*TASK DETAILS:*
Below is a listing. Set down exactly the lines from the one containing "You are a computer-use" through the one containing "Instruction: Focus the first password field", both ends included, and leave out the rest.

*SUPPLIED MATERIAL:*
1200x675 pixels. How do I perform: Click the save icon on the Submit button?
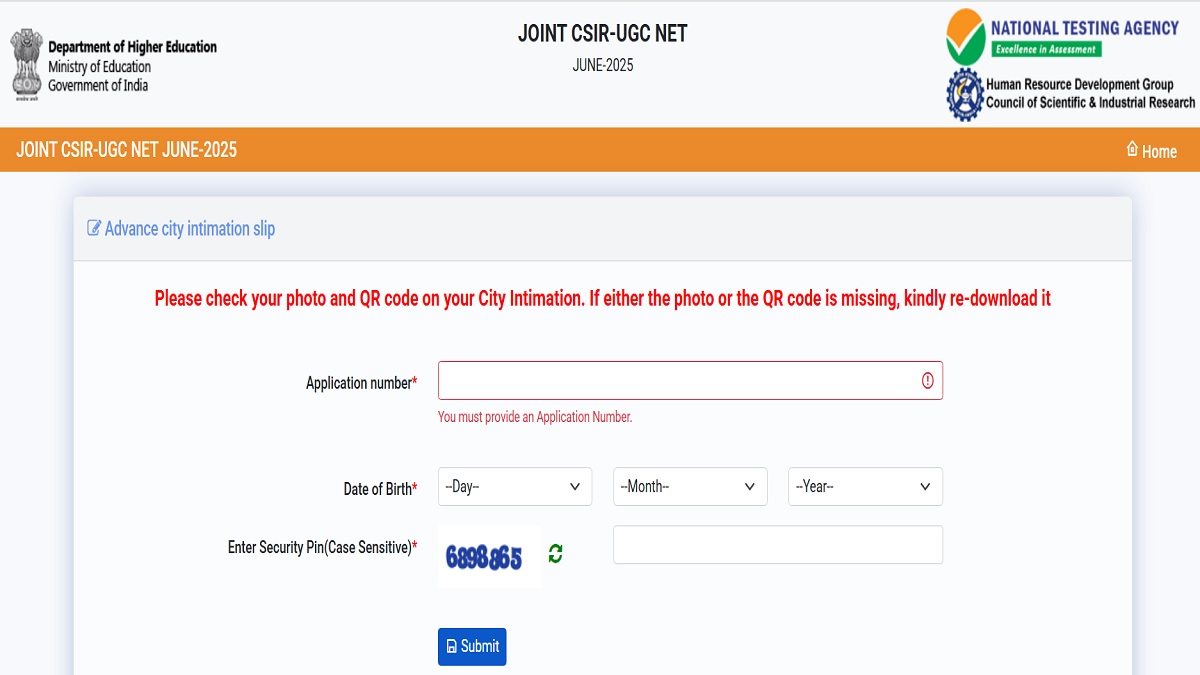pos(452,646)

==

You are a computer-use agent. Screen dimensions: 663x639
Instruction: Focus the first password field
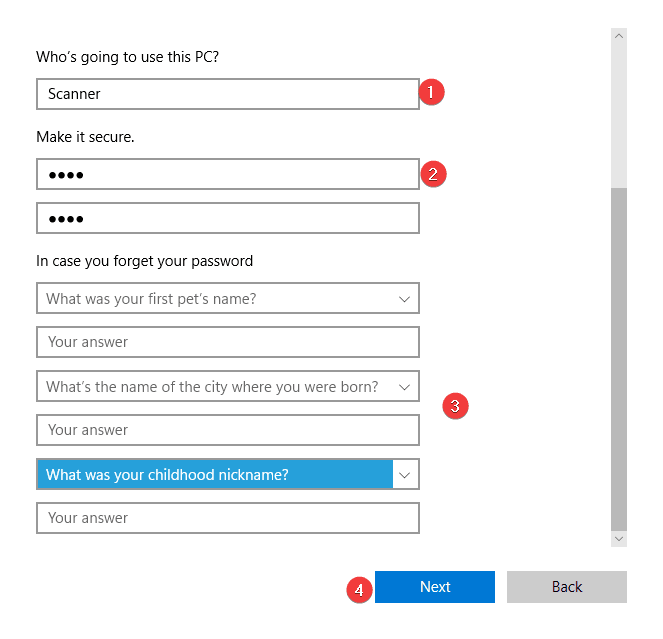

...

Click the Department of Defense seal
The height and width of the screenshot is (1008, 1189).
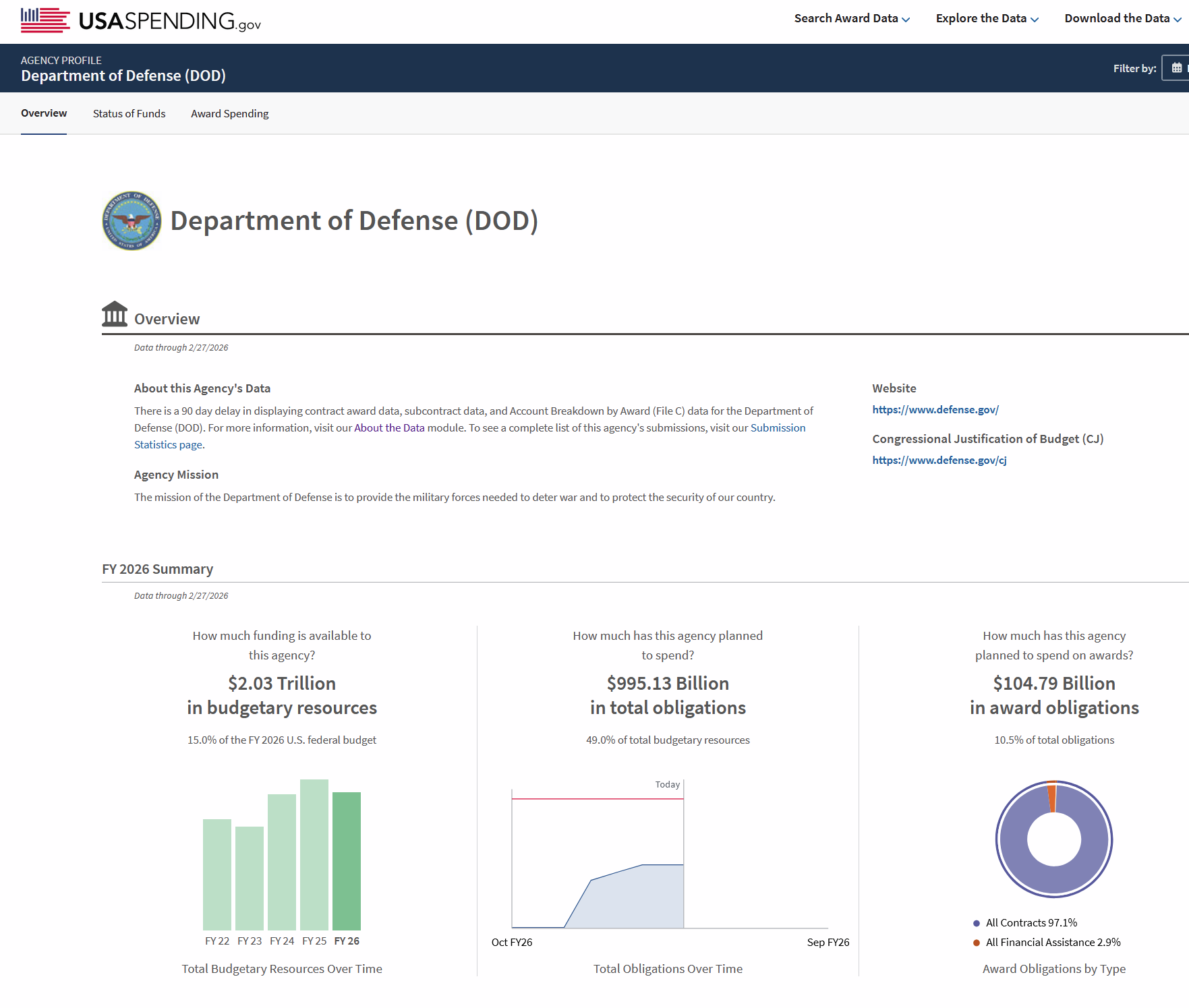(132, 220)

*OUTPUT FOR THIS TASK:*
You are a computer-use agent. Screen dimensions: 663x639
Instruction: Focus the first password field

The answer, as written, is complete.